[RECORDED INFORMATION]

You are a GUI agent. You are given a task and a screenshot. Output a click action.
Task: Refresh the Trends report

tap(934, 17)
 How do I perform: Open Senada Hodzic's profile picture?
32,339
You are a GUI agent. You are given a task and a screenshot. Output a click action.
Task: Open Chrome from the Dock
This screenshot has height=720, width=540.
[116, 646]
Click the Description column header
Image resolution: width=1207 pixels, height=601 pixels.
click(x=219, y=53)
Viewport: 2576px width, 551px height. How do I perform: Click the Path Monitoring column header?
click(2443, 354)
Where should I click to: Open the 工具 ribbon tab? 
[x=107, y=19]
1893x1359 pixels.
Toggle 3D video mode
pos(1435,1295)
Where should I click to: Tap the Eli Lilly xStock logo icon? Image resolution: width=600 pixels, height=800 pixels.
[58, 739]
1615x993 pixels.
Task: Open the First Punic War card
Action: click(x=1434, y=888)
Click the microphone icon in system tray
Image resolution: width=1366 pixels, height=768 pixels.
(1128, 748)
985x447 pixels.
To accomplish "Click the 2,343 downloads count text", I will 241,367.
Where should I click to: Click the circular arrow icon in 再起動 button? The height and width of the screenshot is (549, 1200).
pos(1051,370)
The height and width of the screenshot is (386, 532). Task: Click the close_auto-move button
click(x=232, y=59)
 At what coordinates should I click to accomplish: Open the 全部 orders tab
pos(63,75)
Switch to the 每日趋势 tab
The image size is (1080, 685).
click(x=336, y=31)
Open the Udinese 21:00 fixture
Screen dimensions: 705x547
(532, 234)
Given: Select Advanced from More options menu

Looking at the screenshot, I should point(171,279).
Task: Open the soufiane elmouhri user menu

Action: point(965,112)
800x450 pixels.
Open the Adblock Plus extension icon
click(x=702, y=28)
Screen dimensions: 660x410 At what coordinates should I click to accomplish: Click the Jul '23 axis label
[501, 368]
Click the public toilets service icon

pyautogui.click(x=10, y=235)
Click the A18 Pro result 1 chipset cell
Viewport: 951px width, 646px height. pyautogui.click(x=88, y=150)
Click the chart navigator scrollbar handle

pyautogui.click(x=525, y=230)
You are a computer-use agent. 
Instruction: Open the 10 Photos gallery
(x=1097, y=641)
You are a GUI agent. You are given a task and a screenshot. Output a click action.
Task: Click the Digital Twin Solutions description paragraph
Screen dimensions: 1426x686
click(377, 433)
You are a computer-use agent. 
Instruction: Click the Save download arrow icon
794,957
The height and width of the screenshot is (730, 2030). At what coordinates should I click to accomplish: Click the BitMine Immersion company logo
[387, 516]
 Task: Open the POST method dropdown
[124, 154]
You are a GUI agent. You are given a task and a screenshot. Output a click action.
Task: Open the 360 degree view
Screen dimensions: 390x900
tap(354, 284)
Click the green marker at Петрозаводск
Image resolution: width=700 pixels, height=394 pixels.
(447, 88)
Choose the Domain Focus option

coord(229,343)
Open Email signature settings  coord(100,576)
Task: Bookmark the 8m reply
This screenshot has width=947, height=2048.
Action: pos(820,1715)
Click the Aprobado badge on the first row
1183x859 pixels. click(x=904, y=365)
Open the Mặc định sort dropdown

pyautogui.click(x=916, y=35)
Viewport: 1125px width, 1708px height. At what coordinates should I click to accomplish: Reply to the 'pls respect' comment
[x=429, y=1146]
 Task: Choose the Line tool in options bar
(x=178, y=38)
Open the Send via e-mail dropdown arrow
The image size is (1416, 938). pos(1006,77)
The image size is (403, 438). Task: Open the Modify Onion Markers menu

[/RECORDED INFORMATION]

Retype each line above with no alterations.

THE ANSWER.
You are a GUI agent. You are given a task and a screenshot. Output a click action.
Task: Refresh the Trends report

tap(934, 17)
 How do I perform: Open Senada Hodzic's profile picture?
32,339
You are a GUI agent. You are given a task and a screenshot. Output a click action.
Task: Open Chrome from the Dock
This screenshot has height=720, width=540.
[116, 646]
Click the Description column header
Image resolution: width=1207 pixels, height=601 pixels.
click(x=219, y=53)
Viewport: 2576px width, 551px height. How do I perform: Click the Path Monitoring column header?
click(2443, 354)
Where should I click to: Open the 工具 ribbon tab? 
[x=107, y=19]
1893x1359 pixels.
Toggle 3D video mode
pos(1435,1295)
Where should I click to: Tap the Eli Lilly xStock logo icon? Image resolution: width=600 pixels, height=800 pixels.
[58, 739]
1615x993 pixels.
Task: Open the First Punic War card
Action: click(x=1434, y=888)
Click the microphone icon in system tray
Image resolution: width=1366 pixels, height=768 pixels.
(1128, 748)
985x447 pixels.
To accomplish "Click the 2,343 downloads count text", I will 241,367.
Where should I click to: Click the circular arrow icon in 再起動 button? The height and width of the screenshot is (549, 1200).
pos(1051,370)
The height and width of the screenshot is (386, 532). Task: Click the close_auto-move button
click(x=232, y=59)
 At what coordinates should I click to accomplish: Open the 全部 orders tab
pos(63,75)
Switch to the 每日趋势 tab
The image size is (1080, 685).
click(x=336, y=31)
Open the Udinese 21:00 fixture
Screen dimensions: 705x547
(532, 234)
Given: Select Advanced from More options menu

Looking at the screenshot, I should point(171,279).
Task: Open the soufiane elmouhri user menu

Action: point(965,112)
800x450 pixels.
Open the Adblock Plus extension icon
click(x=702, y=28)
Screen dimensions: 660x410 At what coordinates should I click to accomplish: Click the Jul '23 axis label
[501, 368]
Click the public toilets service icon

pyautogui.click(x=10, y=235)
Click the A18 Pro result 1 chipset cell
Viewport: 951px width, 646px height. pyautogui.click(x=88, y=150)
Click the chart navigator scrollbar handle

pyautogui.click(x=525, y=230)
You are a computer-use agent. 
Instruction: Open the 10 Photos gallery
(x=1097, y=641)
You are a GUI agent. You are given a task and a screenshot. Output a click action.
Task: Click the Digital Twin Solutions description paragraph
Screen dimensions: 1426x686
click(377, 433)
You are a computer-use agent. 
Instruction: Click the Save download arrow icon
794,957
The height and width of the screenshot is (730, 2030). At what coordinates should I click to accomplish: Click the BitMine Immersion company logo
[387, 516]
 Task: Open the POST method dropdown
[124, 154]
You are a GUI agent. You are given a task and a screenshot. Output a click action.
Task: Open the 360 degree view
Screen dimensions: 390x900
tap(354, 284)
Click the green marker at Петрозаводск
Image resolution: width=700 pixels, height=394 pixels.
(447, 88)
Choose the Domain Focus option

coord(229,343)
Open Email signature settings  coord(100,576)
Task: Bookmark the 8m reply
This screenshot has width=947, height=2048.
Action: pos(820,1715)
Click the Aprobado badge on the first row
1183x859 pixels. click(x=904, y=365)
Open the Mặc định sort dropdown

pyautogui.click(x=916, y=35)
Viewport: 1125px width, 1708px height. At what coordinates should I click to accomplish: Reply to the 'pls respect' comment
[x=429, y=1146]
 Task: Choose the Line tool in options bar
(x=178, y=38)
Open the Send via e-mail dropdown arrow
The image size is (1416, 938). pos(1006,77)
The image size is (403, 438). Task: Open the Modify Onion Markers menu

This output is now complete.